Setting up the Data Printer with Improved English to Ukrainian Machine Translation
Yurii Paniv, Dmytro Chaplynskyi, Nikita Trynus, Volodymyr Kyrylov
TL;DR
The paper addresses the problem of building high-quality English–Ukrainian translation to accelerate Ukrainian data curation for large language models. It proposes a two-phase supervised finetuning approach on a decoder-only Transformer (Dragoman) using a noisy Paracrawl set and a high-quality Extended Multi30K subset, with adapters trained via $q\text{LoRA}$ and a conditional likelihood objective $p_{\theta,\phi}(Y|X)$. Key contributions include effective heuristic filtering of Paracrawl, perplexity-based unsupervised data selection on Extended Multi30K, and demonstrated BLEU gains on FLORES devtest, with competitive performance relative to state-of-the-art encoder–decoder models. The results imply practical pathways to improve translation quality for Ukrainian in the context of LLM development, while also highlighting limitations of single-sentence training, tokenizer inefficiencies, and evaluation metrics. Overall, the work provides a replicable data-engineering recipe to boost Ukrainian translation capabilities for large-scale multilingual models.
Abstract
To build large language models for Ukrainian we need to expand our corpora with large amounts of new algorithmic tasks expressed in natural language. Examples of task performance expressed in English are abundant, so with a high-quality translation system our community will be enabled to curate datasets faster.
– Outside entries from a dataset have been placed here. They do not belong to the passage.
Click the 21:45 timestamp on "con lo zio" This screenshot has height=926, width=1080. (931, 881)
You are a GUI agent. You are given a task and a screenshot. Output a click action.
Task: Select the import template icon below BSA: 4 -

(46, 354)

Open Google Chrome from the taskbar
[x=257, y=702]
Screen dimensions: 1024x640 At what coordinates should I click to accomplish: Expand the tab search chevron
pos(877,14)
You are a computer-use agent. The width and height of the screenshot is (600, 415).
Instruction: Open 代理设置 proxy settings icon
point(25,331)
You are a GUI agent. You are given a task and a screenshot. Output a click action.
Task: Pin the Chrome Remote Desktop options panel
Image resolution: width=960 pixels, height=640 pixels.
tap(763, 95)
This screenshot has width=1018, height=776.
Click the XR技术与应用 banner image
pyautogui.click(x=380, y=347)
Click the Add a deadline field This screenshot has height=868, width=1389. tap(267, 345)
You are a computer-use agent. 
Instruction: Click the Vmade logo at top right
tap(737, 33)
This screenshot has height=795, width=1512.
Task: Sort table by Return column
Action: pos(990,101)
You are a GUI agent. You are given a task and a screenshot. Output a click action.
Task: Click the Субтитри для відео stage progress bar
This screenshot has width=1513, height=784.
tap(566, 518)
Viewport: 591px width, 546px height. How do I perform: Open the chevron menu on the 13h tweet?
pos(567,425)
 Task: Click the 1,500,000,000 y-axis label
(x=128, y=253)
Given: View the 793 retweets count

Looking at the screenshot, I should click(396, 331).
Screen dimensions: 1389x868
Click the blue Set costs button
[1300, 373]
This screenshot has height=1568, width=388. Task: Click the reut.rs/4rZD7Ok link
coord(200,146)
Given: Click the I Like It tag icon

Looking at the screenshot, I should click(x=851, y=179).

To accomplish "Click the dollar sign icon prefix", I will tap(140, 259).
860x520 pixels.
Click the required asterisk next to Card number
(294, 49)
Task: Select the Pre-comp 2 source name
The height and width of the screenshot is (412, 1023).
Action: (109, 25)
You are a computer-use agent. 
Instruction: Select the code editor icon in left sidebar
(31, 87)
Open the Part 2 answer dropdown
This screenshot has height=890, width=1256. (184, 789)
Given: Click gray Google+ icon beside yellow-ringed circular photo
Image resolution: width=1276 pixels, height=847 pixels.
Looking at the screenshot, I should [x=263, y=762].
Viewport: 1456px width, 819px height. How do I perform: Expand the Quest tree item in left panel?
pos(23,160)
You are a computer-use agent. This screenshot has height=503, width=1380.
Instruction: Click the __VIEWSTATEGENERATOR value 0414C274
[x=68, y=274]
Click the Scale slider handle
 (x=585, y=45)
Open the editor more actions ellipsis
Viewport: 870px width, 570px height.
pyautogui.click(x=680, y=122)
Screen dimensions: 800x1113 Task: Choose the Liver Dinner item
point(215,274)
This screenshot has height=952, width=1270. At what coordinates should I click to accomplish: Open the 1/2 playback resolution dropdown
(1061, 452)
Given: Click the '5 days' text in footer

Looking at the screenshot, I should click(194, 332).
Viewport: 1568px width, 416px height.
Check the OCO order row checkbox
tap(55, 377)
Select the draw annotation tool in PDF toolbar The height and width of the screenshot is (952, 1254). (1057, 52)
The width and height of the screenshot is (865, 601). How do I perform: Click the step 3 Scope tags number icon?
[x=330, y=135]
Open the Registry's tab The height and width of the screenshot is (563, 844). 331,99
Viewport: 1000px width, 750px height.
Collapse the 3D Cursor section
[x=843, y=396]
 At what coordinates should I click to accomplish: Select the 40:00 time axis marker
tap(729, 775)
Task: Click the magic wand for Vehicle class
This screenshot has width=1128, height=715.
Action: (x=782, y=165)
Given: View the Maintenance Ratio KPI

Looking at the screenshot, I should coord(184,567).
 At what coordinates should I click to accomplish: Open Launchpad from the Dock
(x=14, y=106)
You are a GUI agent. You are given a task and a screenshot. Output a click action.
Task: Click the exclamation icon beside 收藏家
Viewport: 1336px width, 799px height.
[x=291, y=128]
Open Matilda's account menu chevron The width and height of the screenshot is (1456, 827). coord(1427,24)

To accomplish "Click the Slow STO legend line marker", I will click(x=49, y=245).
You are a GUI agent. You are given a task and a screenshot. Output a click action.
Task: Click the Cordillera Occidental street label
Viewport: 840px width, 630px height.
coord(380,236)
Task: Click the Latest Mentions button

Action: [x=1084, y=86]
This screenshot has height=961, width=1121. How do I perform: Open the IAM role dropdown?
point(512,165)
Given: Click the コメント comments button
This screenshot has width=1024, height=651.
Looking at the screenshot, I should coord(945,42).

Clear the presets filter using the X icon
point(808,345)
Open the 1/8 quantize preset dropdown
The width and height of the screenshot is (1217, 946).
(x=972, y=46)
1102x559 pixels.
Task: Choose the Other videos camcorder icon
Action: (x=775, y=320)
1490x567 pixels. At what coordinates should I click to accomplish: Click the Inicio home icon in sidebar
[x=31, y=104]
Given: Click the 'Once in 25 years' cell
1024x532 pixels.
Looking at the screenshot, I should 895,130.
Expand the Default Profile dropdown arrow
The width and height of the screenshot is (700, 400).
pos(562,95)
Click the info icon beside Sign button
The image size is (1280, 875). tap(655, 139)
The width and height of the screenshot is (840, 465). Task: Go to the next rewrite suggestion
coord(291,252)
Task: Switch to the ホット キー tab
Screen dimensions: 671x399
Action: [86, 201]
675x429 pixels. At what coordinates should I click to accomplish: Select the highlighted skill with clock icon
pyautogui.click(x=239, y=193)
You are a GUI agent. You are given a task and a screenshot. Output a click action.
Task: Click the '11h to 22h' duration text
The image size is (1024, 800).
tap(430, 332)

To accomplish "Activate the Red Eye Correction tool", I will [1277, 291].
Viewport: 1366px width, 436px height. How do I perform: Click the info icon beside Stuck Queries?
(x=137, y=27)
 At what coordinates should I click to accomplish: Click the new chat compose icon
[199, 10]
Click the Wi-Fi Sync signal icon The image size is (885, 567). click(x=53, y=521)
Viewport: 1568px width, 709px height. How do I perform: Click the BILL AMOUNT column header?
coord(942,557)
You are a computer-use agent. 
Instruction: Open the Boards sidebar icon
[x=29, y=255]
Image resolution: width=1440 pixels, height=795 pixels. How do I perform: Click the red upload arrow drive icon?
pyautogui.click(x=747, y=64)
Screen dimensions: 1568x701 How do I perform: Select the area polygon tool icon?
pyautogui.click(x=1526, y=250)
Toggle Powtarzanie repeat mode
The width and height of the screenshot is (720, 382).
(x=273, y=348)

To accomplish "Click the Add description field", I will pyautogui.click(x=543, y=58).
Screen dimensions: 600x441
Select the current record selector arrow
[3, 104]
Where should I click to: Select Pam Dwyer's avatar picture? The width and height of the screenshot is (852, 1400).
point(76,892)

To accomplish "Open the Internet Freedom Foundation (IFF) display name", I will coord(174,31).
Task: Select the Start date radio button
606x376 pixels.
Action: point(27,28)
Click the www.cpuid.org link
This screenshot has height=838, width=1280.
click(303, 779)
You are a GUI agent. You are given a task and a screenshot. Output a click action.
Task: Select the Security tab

To aid this goal, we introduce a recipe to build a translation system using supervised finetuning of a large pretrained language model with a noisy parallel dataset of 3M pairs of Ukrainian and English sentences followed by a second phase of training using 17K examples selected by k-fold perplexity filtering on another dataset of higher quality. Our decoder-only model named Dragoman beats performance of previous state of the art encoder-decoder models on the FLORES devtest set.